How to Migrate Data from MySQL to AWS S3 (Step-by-Step Guide)

Migrating data from MySQL to AWS S3 is one of the most common data engineering tasks — whether you're building a data lake, archiving historical data, or setting up analytics on top of S3. This guide walks you through the entire process with practical examples.

Why Move MySQL Data to S3?

MySQL is excellent for transactional workloads but has limitations for analytics:

Cost at scale: Keeping years of historical data in MySQL is expensive
Query performance: Analytical queries (full table scans, aggregations) are slow on MySQL
No separation of storage and compute: You can't scale read replicas for analytics without paying for more database instances
Not built for large-scale analytics: Tools like Athena, Spark, and Redshift Spectrum work natively with S3

By landing your MySQL data in S3, you unlock cheap storage, powerful analytics tools, and the ability to build a full data lake.

Dataset entries:
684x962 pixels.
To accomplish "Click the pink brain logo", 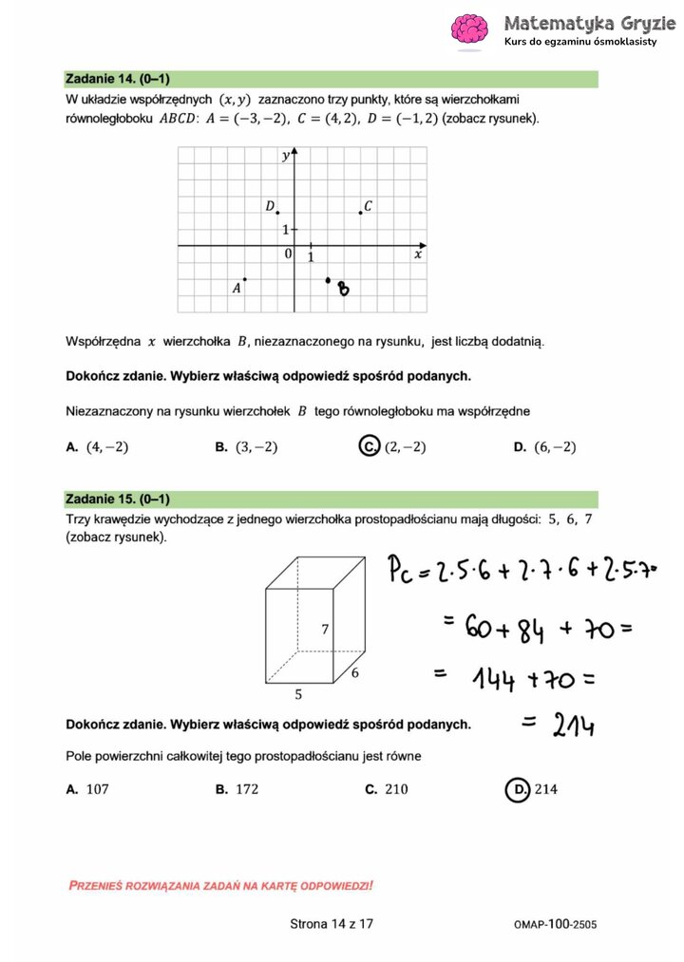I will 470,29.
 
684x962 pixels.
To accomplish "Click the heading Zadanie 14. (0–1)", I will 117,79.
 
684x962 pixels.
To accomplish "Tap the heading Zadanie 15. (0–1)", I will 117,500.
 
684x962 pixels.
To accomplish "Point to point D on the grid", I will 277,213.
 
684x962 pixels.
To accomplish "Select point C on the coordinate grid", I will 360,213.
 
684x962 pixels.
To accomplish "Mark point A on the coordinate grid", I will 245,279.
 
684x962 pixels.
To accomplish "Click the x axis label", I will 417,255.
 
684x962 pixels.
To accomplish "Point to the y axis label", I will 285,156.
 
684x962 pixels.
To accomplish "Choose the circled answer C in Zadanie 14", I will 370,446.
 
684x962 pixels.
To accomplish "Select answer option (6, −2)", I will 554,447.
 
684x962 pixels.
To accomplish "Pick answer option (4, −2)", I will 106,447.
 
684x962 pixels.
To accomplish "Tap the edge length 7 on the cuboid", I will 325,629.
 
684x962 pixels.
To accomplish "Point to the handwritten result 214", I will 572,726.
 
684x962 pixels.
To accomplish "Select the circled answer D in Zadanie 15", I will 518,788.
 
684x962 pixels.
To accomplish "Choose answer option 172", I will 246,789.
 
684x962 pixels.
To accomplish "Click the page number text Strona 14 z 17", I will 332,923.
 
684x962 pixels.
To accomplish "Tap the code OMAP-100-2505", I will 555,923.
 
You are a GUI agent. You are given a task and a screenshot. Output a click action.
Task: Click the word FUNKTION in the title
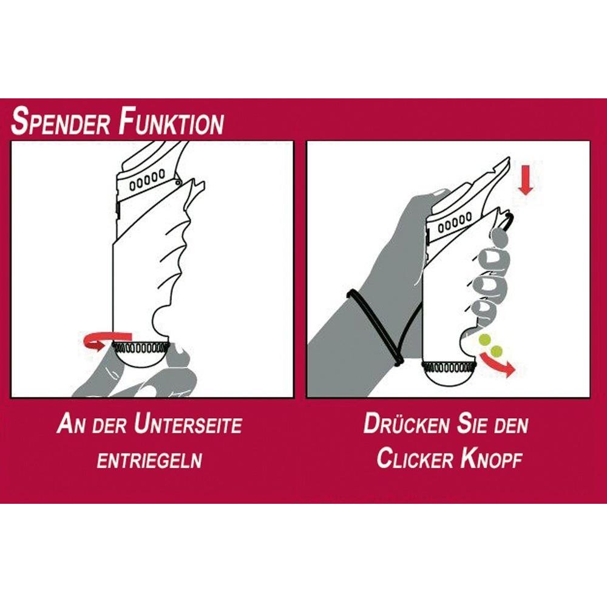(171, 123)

*Requirement 1*: Condense the paragraph of the migration guide beginning "Migrating data from MySQL to AWS S3" into one shorter sentence that keeps its main facts.
*Requirement 2*: Return the part of the migration guide that opens with the words containing "Migrating data from" and closes with "with practical examples.".
*Requirement 3*: Which tools does the migration guide name as working natively with S3?

*Answer 1*: Moving MySQL data to AWS S3 is a common data engineering task, done to build a data lake, archive historical data, or run analytics on S3, and the guide covers the whole process with practical examples.

*Answer 2*:
Migrating data from MySQL to AWS S3 is one of the most common data engineering tasks — whether you're building a data lake, archiving historical data, or setting up analytics on top of S3. This guide walks you through the entire process with practical examples.

*Answer 3*: Athena, Spark, and Redshift Spectrum.